Os limites entre o erro médico e a responsabilidade criminal

Enviada em 05/09/2019

Nos dias atuais, a ocorrência de erros médicos no Brasil é muito frequente e deve necessariamente ser reduzida. Isso se evidencia não apenas por representar um problema social de alta prevalência, mas também, pela responsabilidade criminal envolvida em todos procedimentos correlacionados a saúde.

Em primeiro plano é importante ressaltar o grande número de acontecimentos de erros médicos que acontecem em consultórios, hospitais e clínicas que potencialmente levam a morte e a agravamento de casos indevidos. De acordo com um estudo do BMJ ( British Medical Journal) demonstram que erros médicos e de diagnósticos são a terceira maior causa mortis dos EUA. Sendo correlacionado ao senário Brasileiro podemos ter uma justificativa fidedigna da necessidade de atenção e redução de tais acometimentos visando a sanidade pública.
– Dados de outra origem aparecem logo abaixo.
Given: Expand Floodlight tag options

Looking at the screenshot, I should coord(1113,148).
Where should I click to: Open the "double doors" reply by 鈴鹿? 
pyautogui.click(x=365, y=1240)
Convém lembrar ainda sobre a incumbência criminal dos médicos que realizam esses deslizes durante os tratamentos e diagnósticos dos pacientes sendo um problema de situar e diferenciar os erros humanos a situações negligentes e imprudentes. De acordo com o Santo Agostinho “ o errado é errado mesmo que todos estejam fazendo, o certo é certo mesmo que ninguém esteja fazendo”. Sendo um argumento que releva a os valores e diretrizes que devem serem utilizadas durante qualquer situação médica.

Desse modo, o Ministério da Saúde deve realizar investimentos na criação e aprimorarão dos programas correlacionados ao processo de diagnósticos e tratamentos em que são realizados treinamentos, palestras e cursos em clínicas, hospitais e universidades. Objetivando ampliar o discernimento dos médicos com valores e princípios mais claros que irão os nortear a reduzir esses equívocos durante toda condução clínica. Sendo tais programas de forma contínua e abrangente no país.